We investigated the stability of seven Schatzker type II fractures of the lateral tibial plateau treated by subchondral screws and a buttress plate followed by immediate partial weight-bearing. In order to assess the stability of the fracture, weight-bearing inducible displacements of the fracture fragments and their migration over a one-year period were measured by differentially loaded radiostereometric analysis and standard radiostereometric analysis, respectively. The mean inducible craniocaudal fracture fragment displacements measured -0.30 mm (-0.73 to 0.02) at two weeks and 0.00 mm (-0.12 to 0.15) at 52 weeks. All inducible displacements were elastic in nature under all loads at each examination during follow-up. At one year, the mean craniocaudal migration of the fracture fragments was -0.34 mm (-1.64 to 1.51). Using radiostereometric methods, this case series has shown that in the Schatzker type II fractures investigated, internal fixation with subchondral screws and a buttress plate provided adequate stability to allow immediate post-operative partial weight-bearing, without harmful consequences.

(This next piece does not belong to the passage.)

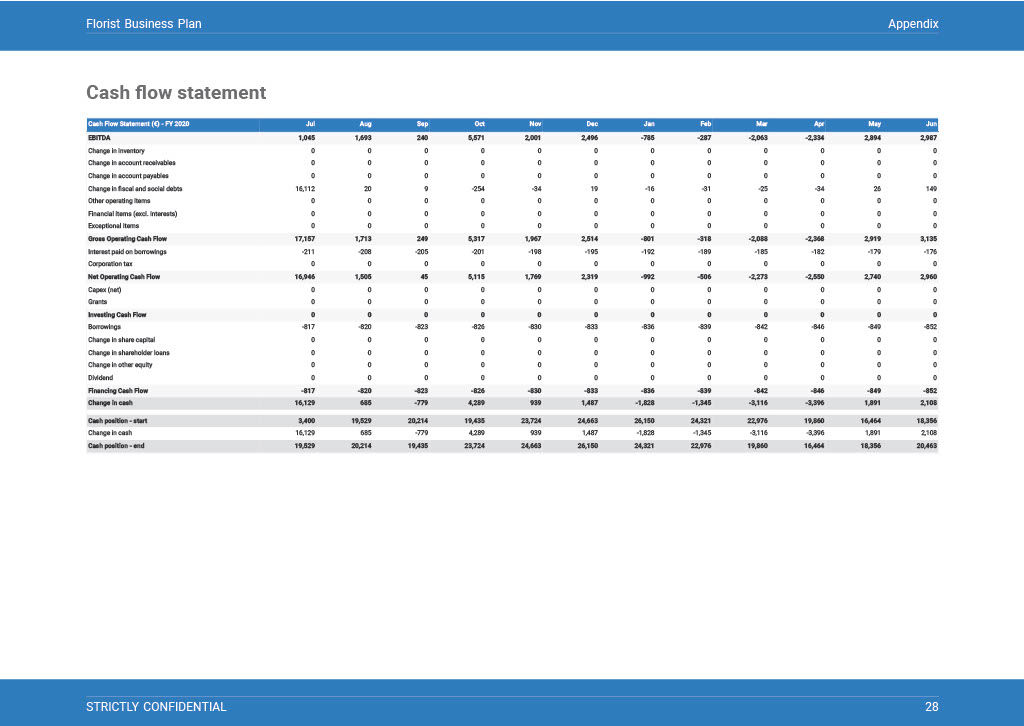1024x726 pixels.
Task: Select the Cash flow statement title
Action: 176,92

我们研究了7例采用软骨下螺钉和支撑钢板治疗的胫骨外侧平台Schatzker II型骨折的稳定性,并在术后立即进行部分负重。为了评估骨折的稳定性,分别通过差异加载放射立体测量分析和标准放射立体测量分析,测量了骨折碎片在负重诱导下的位移及其在一年时间内的移位情况。在两周时,测量得到的骨折碎片头尾向平均诱导位移为-0.30 mm(-0.73至0.02),在52周时为0.00 mm(-0.12至0.15)。在随访期间的每次检查中,所有诱导位移在所有负荷下本质上都是弹性的。在一年时,骨折碎片的平均头尾向移位为-0.34 mm(-1.64至1.51)。通过放射立体测量方法,该病例系列表明,在所研究的Schatzker II型骨折中,采用软骨下螺钉和支撑钢板进行内固定提供了足够的稳定性,以允许术后立即进行部分负重,且无不良后果。